Swift - remove single backslash

I found I was having this same issue when trying to encode my objects to JSON. Depending on if you're using the newer JSONEncoder class to parse your JSON and you're supporting a minimum of iOS 13, you can use the .withoutEscapingSlashes output formatting:

let encoder = JSONEncoder()
encoder.outputFormatting = .withoutEscapingSlashes

try encoder.encode(yourJSONObject)

Please check the below code.

let jsonStr = "[{\"isSelected\":true,\"languageProficiencies\":[{\"isSelected\":true,\"name\":\"Advance\"},{\"isSelected\":false,\"name\":\"Proficient\"},{\"isSelected\":false,\"name\":\"Basic\"},{\"isSelected\":false,\"name\":\"Below Basic\"}],\"name\":\"English\"},{\"isSelected\":false,\"languageProficiencies\":[{\"isSelected\":false,\"name\":\"Advance\"},{\"isSelected\":false,\"name\":\"Proficient\"},{\"isSelected\":false,\"name\":\"Basic\"},{\"isSelected\":false,\"name\":\"Below Basic\"}],\"name\":\"Malay\"},{\"isSelected\":false,\"languageProficiencies\":[{\"isSelected\":false,\"name\":\"Advance\"},{\"isSelected\":false,\"name\":\"Proficient\"},{\"isSelected\":false,\"name\":\"Basic\"},{\"isSelected\":false,\"name\":\"Below Basic\"}],\"name\":\"Chinese\"},{\"isSelected\":false,\"languageProficiencies\":[{\"isSelected\":false,\"name\":\"Advance\"},{\"isSelected\":false,\"name\":\"Proficient\"},{\"isSelected\":false,\"name\":\"Basic\"},{\"isSelected\":false,\"name\":\"Below Basic\"}],\"name\":\"Tamil\"}]"
let convertedStr = jsonStr.replacingOccurrences(of: "\\", with: "", options: .literal, range: nil)
print(convertedStr)

You can just replace those backslashes, for example:

let string2 = string1.stringByReplacingOccurrencesOfString("\\", withString: "")

Or, to avoid the confusion over the fact that the backslash within a normal string literal is escaped with yet another backslash, we can use an extended string delimiter of #" and "#:

let string2 = string1.stringByReplacingOccurrencesOfString(#"\"#, withString: "")

But, if possible, you really should fix that API that is returning those backslashes, as that's obviously incorrect. The author of that code was apparently under the mistaken impression that forward slashes must be escaped, but this is not true.

Bottom line, the API should be fixed to not insert these backslashes, but until that's remedied, you can use the above to remove any backslashes that may occur.

---

In the discussion in the comments below, there seems to be enormous confusion about backslashes in strings. So, let's step back for a second and discuss "string literals". As the documentation says, a string literal is:

You can include predefined String values within your code as string literals. A string literal is a fixed sequence of textual characters surrounded by a pair of double quotes ("").
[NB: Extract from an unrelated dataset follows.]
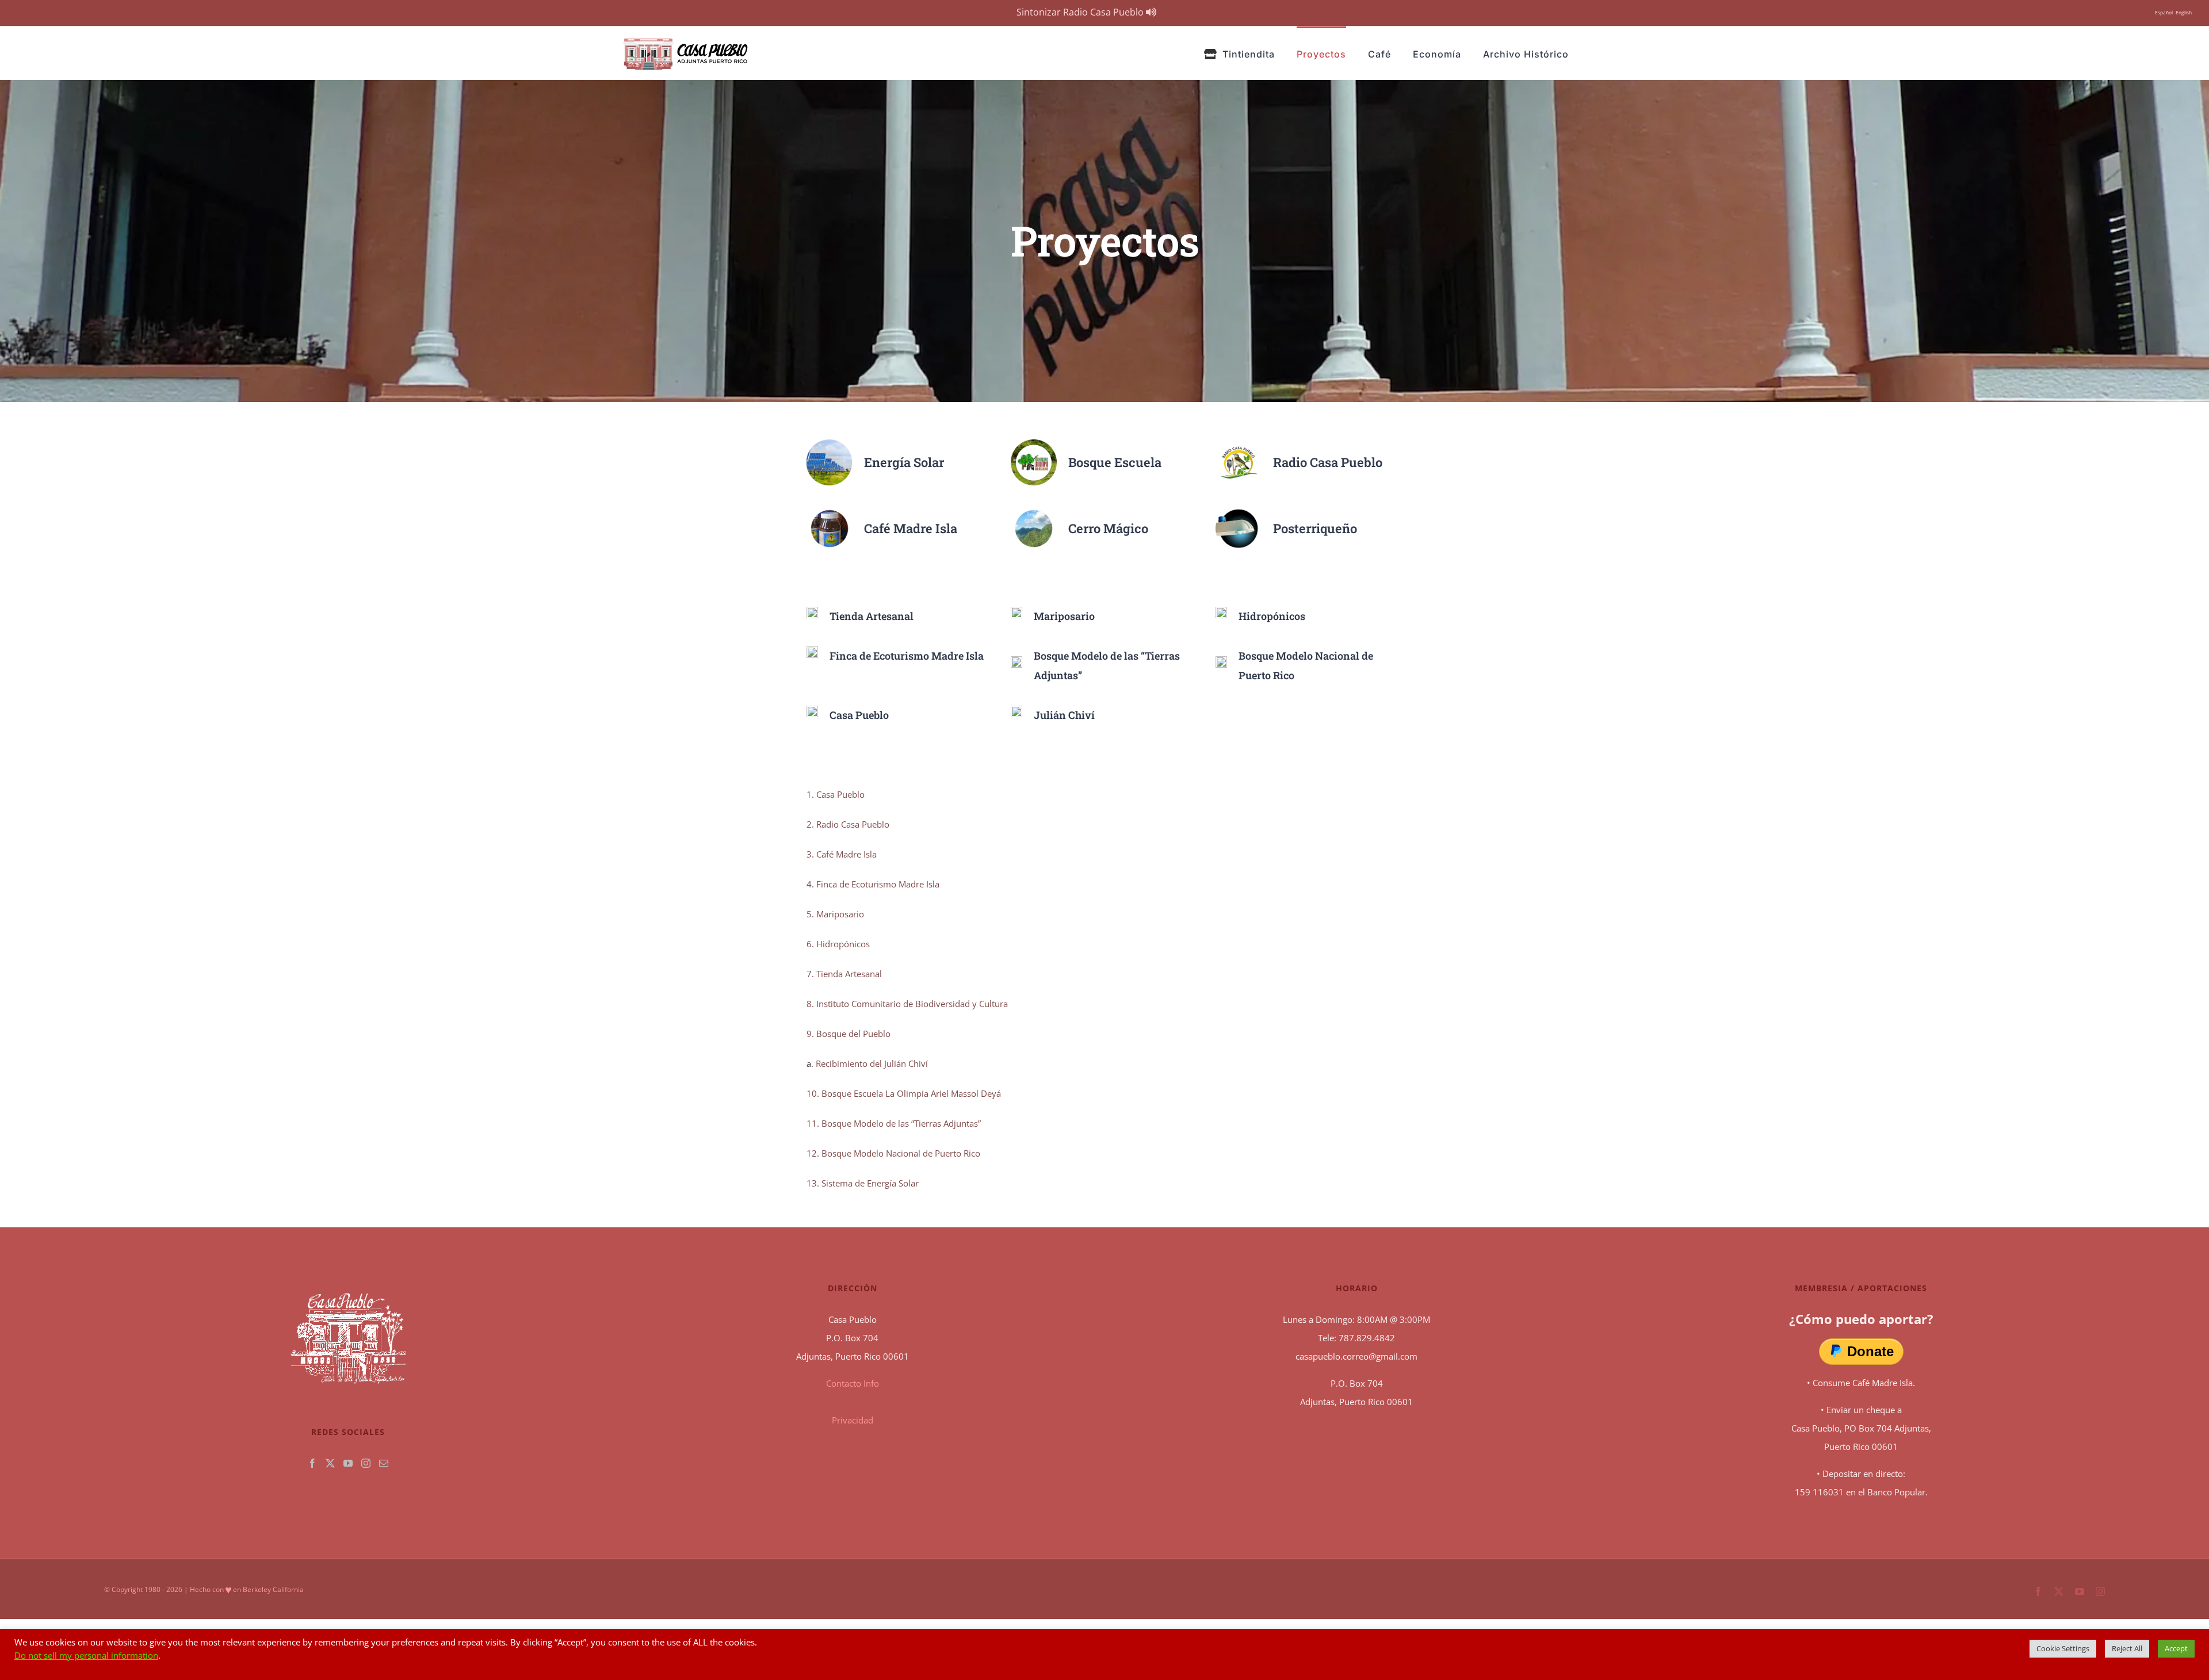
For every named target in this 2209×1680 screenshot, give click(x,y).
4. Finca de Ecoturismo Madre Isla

Note, a string literal is just a representation of a particular fixed sequence of characters in your code. But, this should not be confused with the underlying String object itself. The key difference between a string literal and the underlying String object is that a string literal allows one to use a backslash as an "escape" character, used when representing special characters (or doing string interpolation). As the documentation says:

String literals can include the following special characters:

• The escaped special characters \0 (null character), \\ (backslash), \t (horizontal tab), \n (line feed), \r (carriage return), \" (double quote) and \' (single quote)
• An arbitrary Unicode scalar, written as \u{n}, where n is a 1–8 digit hexadecimal number with a value equal to a valid Unicode code point

So, you are correct that in a string literal, as the excerpt you quoted above points out, you cannot have an unescaped backslash. Thus, whenever you want to represent a single backslash in a string literal, you represent that with a \\.

Thus the above stringByReplacingOccurrencesOfString means "look through the string1, find all occurrences of a single backslash, and replace them with an empty string (i.e. remove the backslash)."

Consider:

let string1 = "foo\\bar"

print(string1)                    // this will print "foo\bar"
print(string1.characters.count)   // this will print "7", not "8"

let string2 = string1.stringByReplacingOccurrencesOfString("\\", withString: "")

print(string2)                    // this will print "foobar"
print(string2.characters.count)   // this will print "6"

A little confusingly, if you look at string1 in the "Variables" view of the "Debug" panel or within playground, it will show a string literal representation (i.e. backslashes will appear as "\\"). But don't be confused. When you see \\ in the string literal, there is actually only a single backslash within the actual string. But if you print the value or look at the actual characters, there is only a single backslash in the string, itself.

In short, do not conflate the escaping of the backslash within a string literal (for example, the parameters to stringByReplacingOccurrencesOfString) and the single backslash that exists in the underlying string.